Today BU's school newspaper published this article about lowering the admit pool in order to avoid over crowding and lack of housing/dining hall support which has been a problem at BU for 2 semesters. This is what is happening at UC Berkeley but involuntarily (CA State Court Order)
Here's the tea. Last year BU's target class was 3200 but they were caught off guard when 4011 matriculated causing the housing/dining problem. The yield rate was 32% up from 29%. So this year if they want to hit that 3100 target Freshman enrollment in the article, they already have 2 critical pieces of information. 1.) The Total number of applications is 80747 and 2.) Last year's yield rate of 32%.
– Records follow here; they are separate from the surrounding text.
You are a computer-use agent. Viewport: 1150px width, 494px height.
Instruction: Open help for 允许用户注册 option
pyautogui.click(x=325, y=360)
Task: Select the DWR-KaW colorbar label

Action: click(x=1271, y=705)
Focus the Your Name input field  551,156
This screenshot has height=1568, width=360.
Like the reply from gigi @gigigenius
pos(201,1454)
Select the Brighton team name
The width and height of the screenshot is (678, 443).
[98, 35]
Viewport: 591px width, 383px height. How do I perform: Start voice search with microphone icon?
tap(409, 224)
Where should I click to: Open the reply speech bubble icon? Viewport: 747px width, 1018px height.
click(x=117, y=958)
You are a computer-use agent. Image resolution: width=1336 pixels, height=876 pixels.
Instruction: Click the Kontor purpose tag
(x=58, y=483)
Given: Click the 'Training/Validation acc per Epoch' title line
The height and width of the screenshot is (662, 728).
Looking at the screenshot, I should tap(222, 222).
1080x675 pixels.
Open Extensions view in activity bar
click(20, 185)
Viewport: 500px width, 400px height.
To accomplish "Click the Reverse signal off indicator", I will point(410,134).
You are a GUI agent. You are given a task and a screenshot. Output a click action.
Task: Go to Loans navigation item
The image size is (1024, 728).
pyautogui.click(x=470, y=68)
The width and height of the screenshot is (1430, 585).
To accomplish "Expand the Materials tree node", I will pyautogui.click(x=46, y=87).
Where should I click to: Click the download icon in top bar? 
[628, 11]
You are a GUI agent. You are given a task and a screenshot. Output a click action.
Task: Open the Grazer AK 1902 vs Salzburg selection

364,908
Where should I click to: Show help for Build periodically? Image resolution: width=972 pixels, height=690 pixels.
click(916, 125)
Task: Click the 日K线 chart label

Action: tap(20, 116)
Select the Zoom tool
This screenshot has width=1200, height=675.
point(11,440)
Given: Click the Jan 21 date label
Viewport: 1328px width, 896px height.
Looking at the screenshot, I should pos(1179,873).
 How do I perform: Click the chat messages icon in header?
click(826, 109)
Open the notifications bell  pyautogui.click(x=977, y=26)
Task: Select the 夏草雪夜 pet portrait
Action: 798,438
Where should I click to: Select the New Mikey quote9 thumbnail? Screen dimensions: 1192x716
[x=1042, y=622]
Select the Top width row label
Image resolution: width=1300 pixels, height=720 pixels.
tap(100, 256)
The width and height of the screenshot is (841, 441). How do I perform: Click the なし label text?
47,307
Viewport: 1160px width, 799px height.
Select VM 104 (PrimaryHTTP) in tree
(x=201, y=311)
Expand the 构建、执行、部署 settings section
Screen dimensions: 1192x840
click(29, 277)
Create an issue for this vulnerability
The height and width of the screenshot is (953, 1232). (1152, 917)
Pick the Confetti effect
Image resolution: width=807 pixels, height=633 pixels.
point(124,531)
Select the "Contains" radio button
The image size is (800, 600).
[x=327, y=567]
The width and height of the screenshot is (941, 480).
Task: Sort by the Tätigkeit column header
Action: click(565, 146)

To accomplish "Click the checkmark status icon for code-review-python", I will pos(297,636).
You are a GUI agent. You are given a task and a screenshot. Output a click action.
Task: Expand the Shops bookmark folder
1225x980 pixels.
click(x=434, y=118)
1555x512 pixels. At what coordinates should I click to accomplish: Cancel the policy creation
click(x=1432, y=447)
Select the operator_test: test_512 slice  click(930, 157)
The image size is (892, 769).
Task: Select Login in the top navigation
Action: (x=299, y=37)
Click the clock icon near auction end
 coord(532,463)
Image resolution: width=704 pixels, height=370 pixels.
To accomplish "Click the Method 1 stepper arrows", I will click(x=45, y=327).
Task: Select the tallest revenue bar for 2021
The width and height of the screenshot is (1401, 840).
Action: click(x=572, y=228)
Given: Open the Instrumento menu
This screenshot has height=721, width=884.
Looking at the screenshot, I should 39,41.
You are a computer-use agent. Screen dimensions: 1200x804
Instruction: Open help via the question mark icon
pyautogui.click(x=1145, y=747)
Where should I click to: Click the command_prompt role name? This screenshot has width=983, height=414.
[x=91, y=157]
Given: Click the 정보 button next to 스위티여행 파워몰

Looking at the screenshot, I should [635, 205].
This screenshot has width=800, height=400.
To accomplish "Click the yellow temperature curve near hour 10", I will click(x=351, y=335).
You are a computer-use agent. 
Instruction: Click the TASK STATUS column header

So what is the admit pool going to be? According to my mental math, 9700. Why? Because 3100 is 32% of exactly 9700. This is a decrease of 4184 from last years 13884 admit pool. Yikes.
Therefore 9700/80747 = a best case acceptance rate of 12% if the want to use the implied yield rate of 32%. If BU admissions expect the yield rate to increase say to 34%, then the will only admit 9120 which will push the acceptance rate to 11.3%
So in 1 cycle, BU will have admit rates more in line with Tufts, Middlebury, USC, Emory, and WashU.
What do you think about this? Frankly I'm not surprised because I think BU is certainly as good of school as these peers and better than Tulane in my opinion that has a 9.3% admit rate.
So some of you though my thought process was flawed when I suggested that admit rates will be lower this cycle and future cycles. But as more and more info. comes out, I'm confident that the entire 1st and 2nd drawers of colleges like T25 to T50 are going to experience lower and lower rates over time. Within 5 years, I can see rates going to 2%-3% for Ivys and 3-5% for Elites and 6% for Top Liberal arts colleges.
3 weeks ago BU published an article that said they received 80797 applications so today's 80747 number might be a typo.https://www.bu.edu/articles/2022/class-of-2026-largest-applicant-pool-ever/
I am definitely not surprised but I am so bummed out because as class of '27 the acceptance rate will become much lower. BU is one of my top choices and this revelation just makes it much more harder to get accepted.
@Fathia I'm sorry for you but I think that this is a wake up call to all high school students to do more research into finding the best schools that fit their needs, goals and aspirations. There are literally 100s of excellent colleges in America that are just as good as BU. I personally think that well endowed private liberal arts schools have the most to gain if they build more dorms and dining halls? Why? Many of them sit on 1000s of acres of land that they own. It's very difficult for a Columbia, Harvard, BU, NYU, USC to build more dorms because they are in high density urban areas were growth is limited.
When I visited colleges I learned that some schools are huge. Vassar (1000 acres), Hamilton (1350 acres), Skidmore (1000 acres), Kenyon (1000 acres). The school I'm going to is 36 acres (Columbia U.)